● Task to carry out
Reproduce the data below with "Find the position of" substituted for "Identify the location of" and every other character left unchanged. Omit the pictures from the output.

(Data records)
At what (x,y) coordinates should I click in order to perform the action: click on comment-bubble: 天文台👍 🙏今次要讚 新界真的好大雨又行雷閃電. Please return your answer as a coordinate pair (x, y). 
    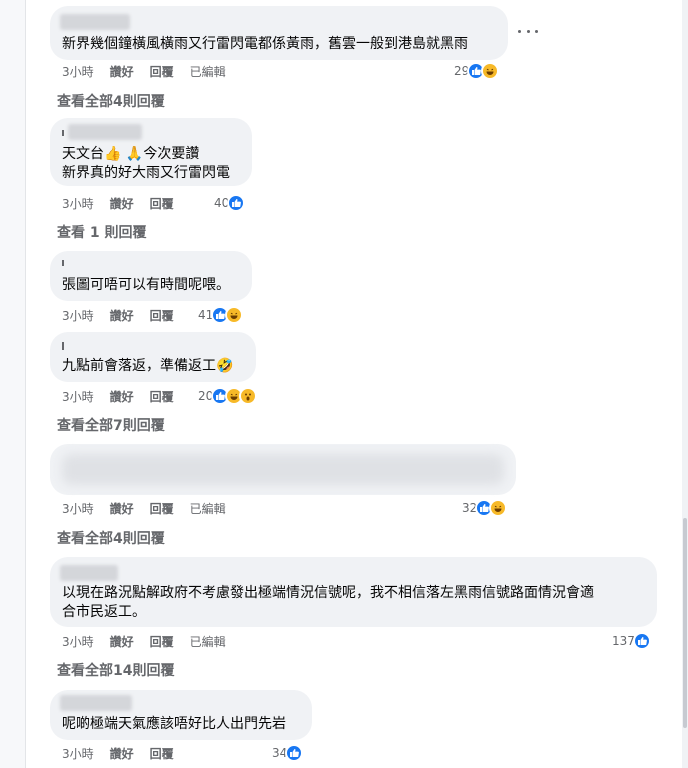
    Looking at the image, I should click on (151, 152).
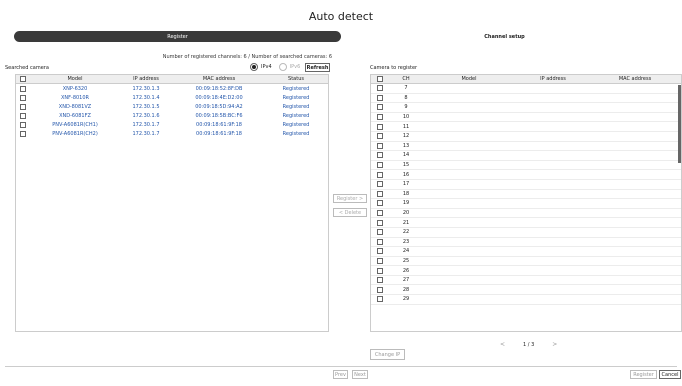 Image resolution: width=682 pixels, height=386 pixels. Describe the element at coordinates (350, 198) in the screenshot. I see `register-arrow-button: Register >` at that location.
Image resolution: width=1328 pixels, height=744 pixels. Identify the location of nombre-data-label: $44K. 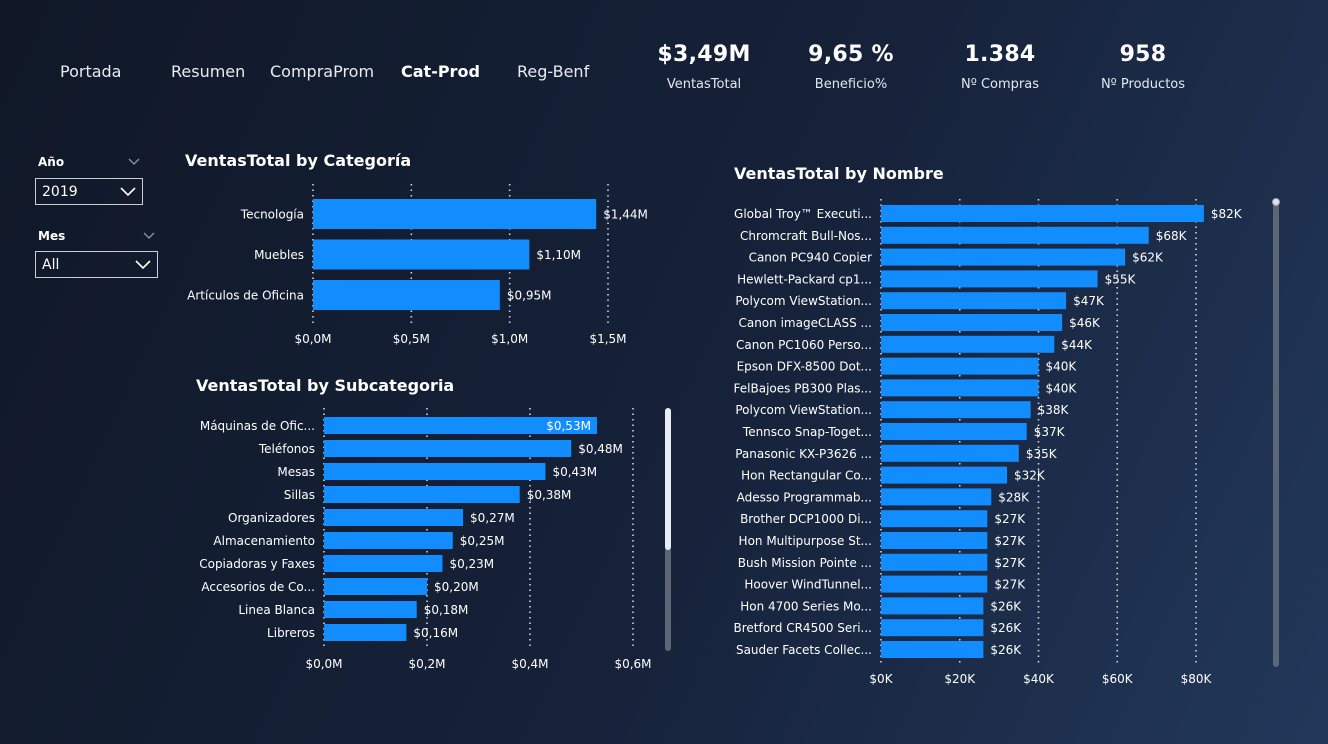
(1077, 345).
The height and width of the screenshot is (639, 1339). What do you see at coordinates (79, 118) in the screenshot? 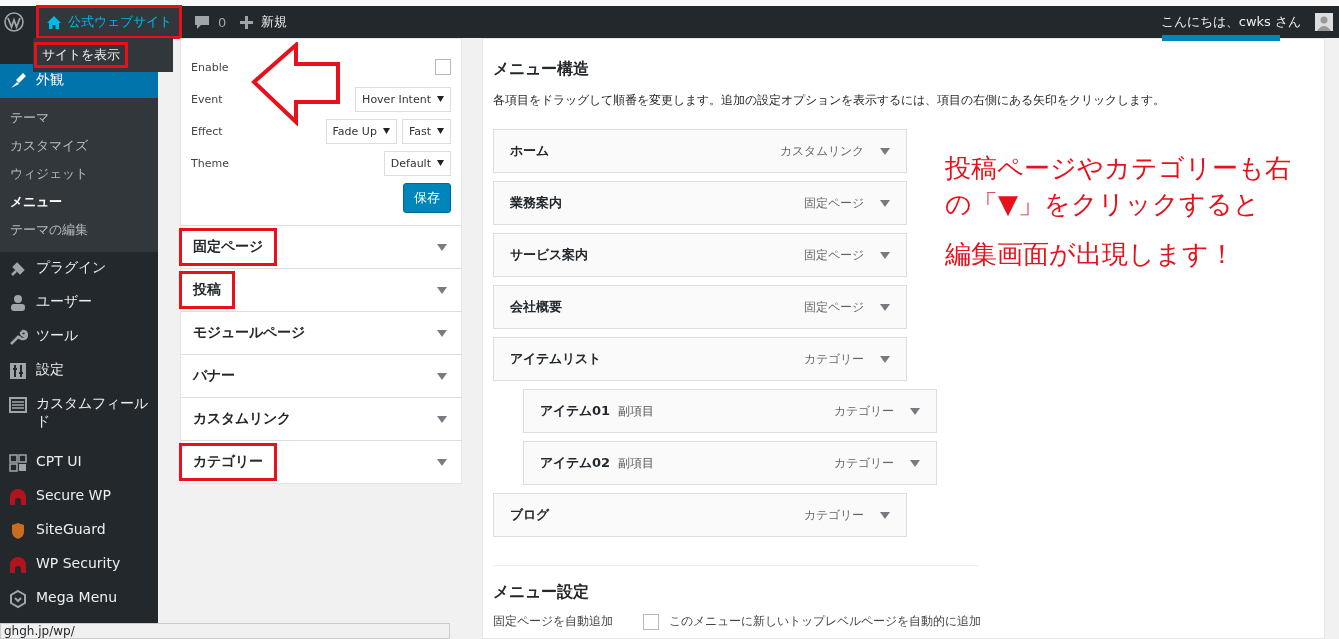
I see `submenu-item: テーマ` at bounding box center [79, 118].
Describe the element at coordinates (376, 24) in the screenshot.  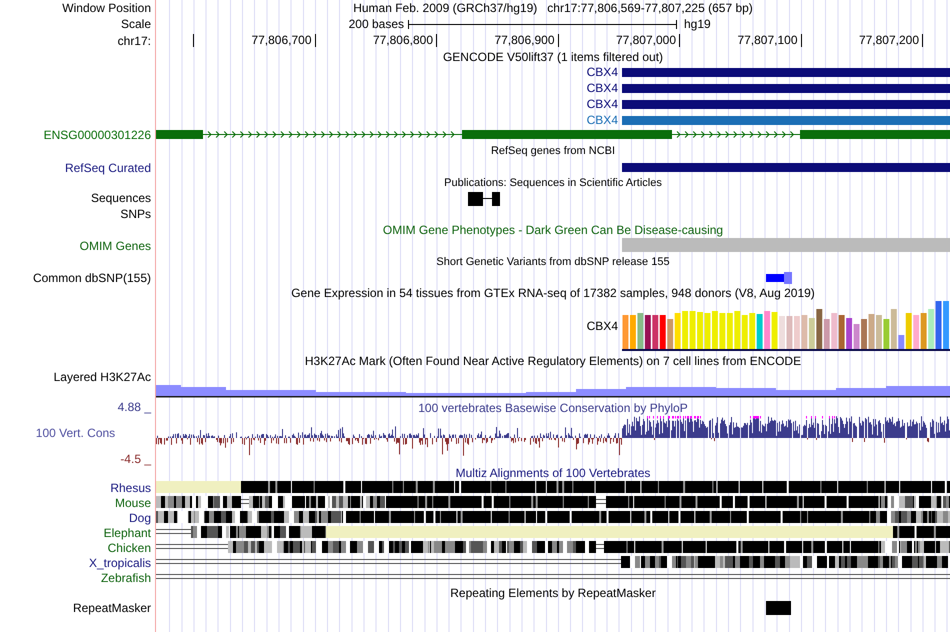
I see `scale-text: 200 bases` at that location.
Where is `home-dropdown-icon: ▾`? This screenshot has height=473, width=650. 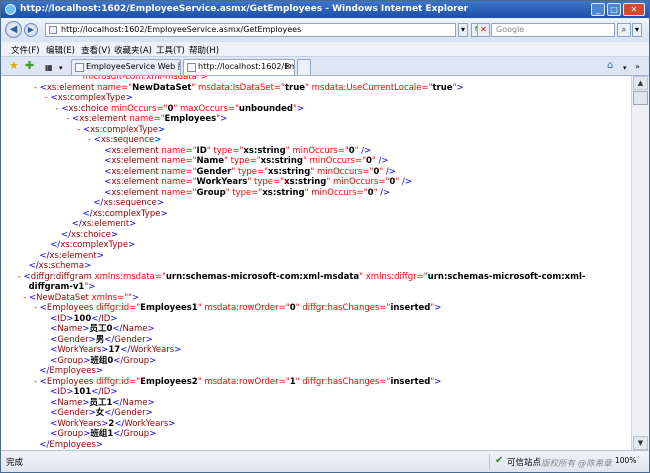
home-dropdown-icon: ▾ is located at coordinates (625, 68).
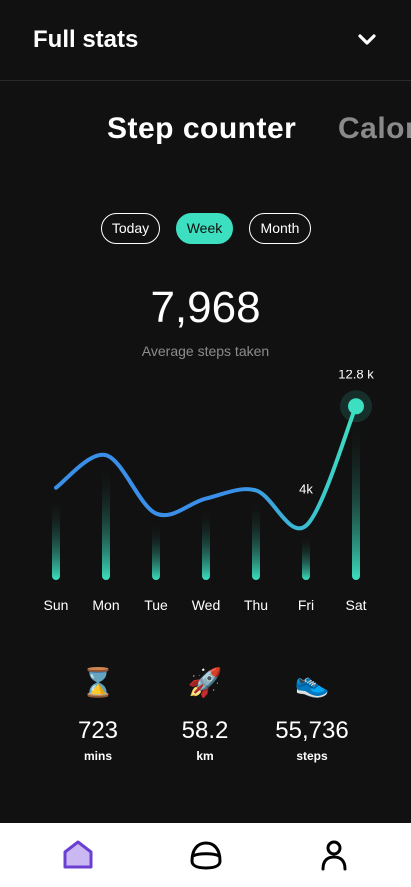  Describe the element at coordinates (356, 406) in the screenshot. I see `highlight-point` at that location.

● Response to this task
At what (x,y) coordinates should I click in order to perform the action: click on comment-bubble: 天文台👍 🙏今次要讚 新界真的好大雨又行雷閃電. Please return your answer as a coordinate pair (x, y). 
    Looking at the image, I should click on (151, 152).
 Image resolution: width=682 pixels, height=386 pixels. Describe the element at coordinates (350, 198) in the screenshot. I see `register-arrow-button: Register >` at that location.
Image resolution: width=1328 pixels, height=744 pixels. Find the position of nombre-data-label: $44K. 
(1077, 345).
The height and width of the screenshot is (639, 1339). What do you see at coordinates (79, 118) in the screenshot? 
I see `submenu-item: テーマ` at bounding box center [79, 118].
Describe the element at coordinates (376, 24) in the screenshot.  
I see `scale-text: 200 bases` at that location.
Where is `home-dropdown-icon: ▾`? This screenshot has height=473, width=650. 
home-dropdown-icon: ▾ is located at coordinates (625, 68).
  Describe the element at coordinates (356, 406) in the screenshot. I see `highlight-point` at that location.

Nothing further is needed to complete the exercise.